When you registered, you had to enter some text at the bottom. Do you remember what that said?


----------



## xcalibur (Jul 25, 2008)

lol
check the rules
this site does not allow links to roms


----------



## xJonny (Jul 25, 2008)

Here you go: Link

Read the *"Warez" & ROMs* part.


----------



## hankchill (Jul 25, 2008)

INB4LOCK!

Epic facepalm.
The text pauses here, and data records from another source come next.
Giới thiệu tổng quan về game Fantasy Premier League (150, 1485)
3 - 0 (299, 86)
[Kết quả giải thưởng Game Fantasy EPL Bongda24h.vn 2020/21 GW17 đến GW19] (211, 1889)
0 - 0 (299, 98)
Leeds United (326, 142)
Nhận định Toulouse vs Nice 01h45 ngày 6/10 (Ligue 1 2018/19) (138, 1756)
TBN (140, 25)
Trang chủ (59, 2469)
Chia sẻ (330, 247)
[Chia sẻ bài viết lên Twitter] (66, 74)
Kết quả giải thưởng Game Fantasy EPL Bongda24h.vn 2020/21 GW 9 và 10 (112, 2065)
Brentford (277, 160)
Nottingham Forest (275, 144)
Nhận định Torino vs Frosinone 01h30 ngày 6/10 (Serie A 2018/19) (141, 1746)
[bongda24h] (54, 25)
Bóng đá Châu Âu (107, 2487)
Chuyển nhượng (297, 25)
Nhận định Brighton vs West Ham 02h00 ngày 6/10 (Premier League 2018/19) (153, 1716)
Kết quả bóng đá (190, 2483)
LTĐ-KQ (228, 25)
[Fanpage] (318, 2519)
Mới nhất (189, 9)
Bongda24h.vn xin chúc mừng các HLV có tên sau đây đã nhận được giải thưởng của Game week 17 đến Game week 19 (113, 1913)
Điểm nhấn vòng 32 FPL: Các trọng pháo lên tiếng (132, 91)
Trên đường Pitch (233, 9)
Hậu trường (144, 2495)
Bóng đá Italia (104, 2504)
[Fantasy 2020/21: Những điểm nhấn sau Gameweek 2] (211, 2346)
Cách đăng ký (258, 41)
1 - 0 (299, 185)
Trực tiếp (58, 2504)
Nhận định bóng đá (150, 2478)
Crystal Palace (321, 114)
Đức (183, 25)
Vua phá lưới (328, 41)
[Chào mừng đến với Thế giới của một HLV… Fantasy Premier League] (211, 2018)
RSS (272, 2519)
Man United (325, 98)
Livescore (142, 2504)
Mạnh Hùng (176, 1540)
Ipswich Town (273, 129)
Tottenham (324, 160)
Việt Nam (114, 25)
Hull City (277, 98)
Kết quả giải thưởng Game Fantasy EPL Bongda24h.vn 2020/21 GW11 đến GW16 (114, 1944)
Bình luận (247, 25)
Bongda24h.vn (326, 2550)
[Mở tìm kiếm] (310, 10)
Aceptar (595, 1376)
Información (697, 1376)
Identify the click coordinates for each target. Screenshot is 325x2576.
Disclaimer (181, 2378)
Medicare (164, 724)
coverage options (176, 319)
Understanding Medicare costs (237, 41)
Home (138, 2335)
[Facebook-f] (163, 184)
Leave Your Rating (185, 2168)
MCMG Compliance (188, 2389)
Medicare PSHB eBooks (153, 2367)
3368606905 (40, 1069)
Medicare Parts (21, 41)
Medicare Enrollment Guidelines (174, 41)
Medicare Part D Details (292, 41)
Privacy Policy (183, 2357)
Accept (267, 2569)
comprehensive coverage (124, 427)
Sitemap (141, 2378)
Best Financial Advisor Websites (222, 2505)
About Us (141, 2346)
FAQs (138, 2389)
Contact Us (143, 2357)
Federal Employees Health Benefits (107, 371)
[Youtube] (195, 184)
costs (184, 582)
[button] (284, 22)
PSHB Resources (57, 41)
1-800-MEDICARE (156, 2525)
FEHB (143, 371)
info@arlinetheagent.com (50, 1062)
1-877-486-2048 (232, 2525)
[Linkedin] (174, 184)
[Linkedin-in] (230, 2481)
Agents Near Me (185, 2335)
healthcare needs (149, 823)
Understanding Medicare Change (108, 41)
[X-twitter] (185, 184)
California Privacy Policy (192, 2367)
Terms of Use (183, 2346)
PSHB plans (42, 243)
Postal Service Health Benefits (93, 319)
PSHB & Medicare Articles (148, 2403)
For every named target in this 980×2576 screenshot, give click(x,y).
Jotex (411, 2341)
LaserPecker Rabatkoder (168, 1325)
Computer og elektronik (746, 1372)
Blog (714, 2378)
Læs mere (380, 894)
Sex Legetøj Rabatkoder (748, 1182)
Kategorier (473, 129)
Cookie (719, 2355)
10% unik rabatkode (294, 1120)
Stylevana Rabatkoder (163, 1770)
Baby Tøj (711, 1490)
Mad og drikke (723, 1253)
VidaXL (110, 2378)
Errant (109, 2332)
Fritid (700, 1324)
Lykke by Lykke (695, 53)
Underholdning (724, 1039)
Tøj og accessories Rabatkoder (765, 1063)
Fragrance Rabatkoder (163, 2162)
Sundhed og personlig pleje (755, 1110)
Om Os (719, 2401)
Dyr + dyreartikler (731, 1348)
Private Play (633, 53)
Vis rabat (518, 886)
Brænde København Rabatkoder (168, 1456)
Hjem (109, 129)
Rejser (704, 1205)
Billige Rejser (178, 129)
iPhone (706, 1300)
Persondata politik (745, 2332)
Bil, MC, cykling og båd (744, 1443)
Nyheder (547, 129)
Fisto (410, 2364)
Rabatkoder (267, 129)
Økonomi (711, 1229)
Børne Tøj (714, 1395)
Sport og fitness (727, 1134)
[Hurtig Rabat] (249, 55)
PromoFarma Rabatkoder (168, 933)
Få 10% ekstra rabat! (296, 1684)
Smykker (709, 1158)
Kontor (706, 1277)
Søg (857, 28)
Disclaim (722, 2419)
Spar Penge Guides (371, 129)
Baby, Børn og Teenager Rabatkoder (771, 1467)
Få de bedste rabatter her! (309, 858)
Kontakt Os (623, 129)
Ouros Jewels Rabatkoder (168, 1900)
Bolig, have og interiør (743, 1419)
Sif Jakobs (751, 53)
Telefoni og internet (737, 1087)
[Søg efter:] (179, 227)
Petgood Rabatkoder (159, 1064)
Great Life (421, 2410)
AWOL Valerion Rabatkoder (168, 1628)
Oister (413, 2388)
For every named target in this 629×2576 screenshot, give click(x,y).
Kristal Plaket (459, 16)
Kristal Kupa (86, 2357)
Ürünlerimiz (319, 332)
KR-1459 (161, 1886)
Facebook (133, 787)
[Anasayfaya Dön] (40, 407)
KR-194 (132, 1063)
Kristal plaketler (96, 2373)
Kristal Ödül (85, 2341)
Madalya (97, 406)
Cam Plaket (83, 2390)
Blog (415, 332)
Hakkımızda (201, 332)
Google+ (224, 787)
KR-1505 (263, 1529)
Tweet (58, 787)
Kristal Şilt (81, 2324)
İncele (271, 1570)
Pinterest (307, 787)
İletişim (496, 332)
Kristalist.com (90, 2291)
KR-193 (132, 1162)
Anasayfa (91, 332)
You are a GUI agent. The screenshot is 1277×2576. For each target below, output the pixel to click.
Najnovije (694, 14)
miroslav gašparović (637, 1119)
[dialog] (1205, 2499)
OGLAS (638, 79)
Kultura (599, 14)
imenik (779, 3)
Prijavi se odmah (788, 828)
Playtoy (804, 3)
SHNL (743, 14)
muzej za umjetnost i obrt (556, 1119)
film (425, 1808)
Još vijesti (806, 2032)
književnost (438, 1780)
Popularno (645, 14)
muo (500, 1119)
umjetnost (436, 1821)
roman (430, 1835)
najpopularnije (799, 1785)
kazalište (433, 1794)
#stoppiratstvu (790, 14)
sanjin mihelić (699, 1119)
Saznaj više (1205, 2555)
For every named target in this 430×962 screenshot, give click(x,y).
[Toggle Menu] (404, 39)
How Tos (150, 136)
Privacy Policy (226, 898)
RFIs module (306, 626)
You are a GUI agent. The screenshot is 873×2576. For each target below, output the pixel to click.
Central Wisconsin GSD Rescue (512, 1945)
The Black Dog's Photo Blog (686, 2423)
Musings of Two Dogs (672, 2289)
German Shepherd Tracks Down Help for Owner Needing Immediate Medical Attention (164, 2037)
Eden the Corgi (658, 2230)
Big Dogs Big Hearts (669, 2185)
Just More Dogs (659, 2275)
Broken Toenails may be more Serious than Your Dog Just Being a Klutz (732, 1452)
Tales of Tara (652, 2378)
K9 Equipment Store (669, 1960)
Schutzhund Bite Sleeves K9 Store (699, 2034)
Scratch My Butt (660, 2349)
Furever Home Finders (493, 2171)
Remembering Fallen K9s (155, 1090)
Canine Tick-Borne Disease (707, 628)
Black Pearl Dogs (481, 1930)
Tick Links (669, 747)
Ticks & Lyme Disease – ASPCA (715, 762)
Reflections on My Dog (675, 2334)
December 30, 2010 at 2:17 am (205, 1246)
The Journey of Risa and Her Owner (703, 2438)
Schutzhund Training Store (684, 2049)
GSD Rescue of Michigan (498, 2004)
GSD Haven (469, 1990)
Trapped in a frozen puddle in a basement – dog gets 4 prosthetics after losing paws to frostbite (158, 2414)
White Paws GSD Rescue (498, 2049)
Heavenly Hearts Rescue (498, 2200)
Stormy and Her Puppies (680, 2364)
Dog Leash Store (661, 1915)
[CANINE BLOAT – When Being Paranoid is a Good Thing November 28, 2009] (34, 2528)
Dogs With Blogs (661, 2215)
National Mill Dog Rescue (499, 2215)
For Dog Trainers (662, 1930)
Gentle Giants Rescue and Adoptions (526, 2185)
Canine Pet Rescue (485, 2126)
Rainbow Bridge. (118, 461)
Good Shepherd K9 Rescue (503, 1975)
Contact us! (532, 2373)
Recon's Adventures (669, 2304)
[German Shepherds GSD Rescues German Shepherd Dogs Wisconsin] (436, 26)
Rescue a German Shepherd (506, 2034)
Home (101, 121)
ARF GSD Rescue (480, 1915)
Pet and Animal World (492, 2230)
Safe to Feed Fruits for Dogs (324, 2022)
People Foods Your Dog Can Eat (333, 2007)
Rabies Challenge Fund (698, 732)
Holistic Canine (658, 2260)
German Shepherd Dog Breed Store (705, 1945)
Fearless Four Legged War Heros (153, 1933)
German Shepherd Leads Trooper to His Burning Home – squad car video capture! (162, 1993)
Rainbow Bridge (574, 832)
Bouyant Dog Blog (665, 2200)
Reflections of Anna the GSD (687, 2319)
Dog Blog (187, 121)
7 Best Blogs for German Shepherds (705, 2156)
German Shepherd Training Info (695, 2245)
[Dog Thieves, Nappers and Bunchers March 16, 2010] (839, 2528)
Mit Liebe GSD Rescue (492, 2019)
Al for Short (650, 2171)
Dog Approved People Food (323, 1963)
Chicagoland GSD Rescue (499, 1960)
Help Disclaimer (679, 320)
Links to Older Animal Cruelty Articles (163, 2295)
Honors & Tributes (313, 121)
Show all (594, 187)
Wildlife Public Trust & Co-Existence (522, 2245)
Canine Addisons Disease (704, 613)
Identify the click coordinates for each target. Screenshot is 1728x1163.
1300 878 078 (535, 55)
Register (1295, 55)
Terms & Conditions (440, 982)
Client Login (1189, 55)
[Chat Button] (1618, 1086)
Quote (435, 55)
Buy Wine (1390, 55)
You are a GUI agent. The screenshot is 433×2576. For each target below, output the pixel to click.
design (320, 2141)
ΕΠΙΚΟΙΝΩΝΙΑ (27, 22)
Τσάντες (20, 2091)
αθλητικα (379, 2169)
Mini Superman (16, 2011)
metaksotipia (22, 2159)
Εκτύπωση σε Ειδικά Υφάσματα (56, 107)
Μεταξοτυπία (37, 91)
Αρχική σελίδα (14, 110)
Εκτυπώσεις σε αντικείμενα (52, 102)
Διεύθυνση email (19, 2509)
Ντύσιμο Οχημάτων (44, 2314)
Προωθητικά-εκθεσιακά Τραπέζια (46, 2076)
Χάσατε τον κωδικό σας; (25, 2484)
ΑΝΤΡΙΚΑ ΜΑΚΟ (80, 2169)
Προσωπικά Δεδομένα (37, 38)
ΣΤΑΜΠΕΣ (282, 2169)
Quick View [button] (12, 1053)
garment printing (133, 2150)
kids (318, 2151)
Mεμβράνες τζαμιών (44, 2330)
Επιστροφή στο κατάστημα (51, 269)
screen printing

Read the rules.


----------



## Sephi (Jul 25, 2008)

wow....

GBAtemp.net does not host illegal files... just use google...


----------



## Deleted User (Jul 25, 2008)

I wonder why so many people still won't get that *there are no roms on this site.*


----------



## DarkSpace (Jul 25, 2008)

The staff should make a random quiz that changes questions to test on whether newcomers read the rules, right after their first login.

No roms are on this website


----------



## Doomsday Forte (Jul 25, 2008)

You have to go through a long list of trials and suffering in order to even get to the page.  But yeah, I downloaded a Nintendo DS from the site and I've never been happier!  I have about another month and a half until I can download a quad-core processor though, so wish me luck.


----------



## dinofan01 (Jul 25, 2008)

there in the download section. just keep looking. it may seem like nothings there but trust me you'll find it after the first hour.


----------



## Ferrariman (Jul 25, 2008)

NO no no no no.































Maybe?


























No


----------



## xcalibur (Jul 25, 2008)

Or you could "donate" $50 to the moderators.
Usually yuo have to be a member with more than 100 posts to get to the downlaods


----------



## Ferrariman (Jul 25, 2008)

"WHY CANT A REGISTER?!?!"


----------



## jumpman17 (Jul 25, 2008)

When you registered, you had to type in "There are no roms on GBAtemp". Which part wasn't clear?

*TOPIC CLOSED*


----------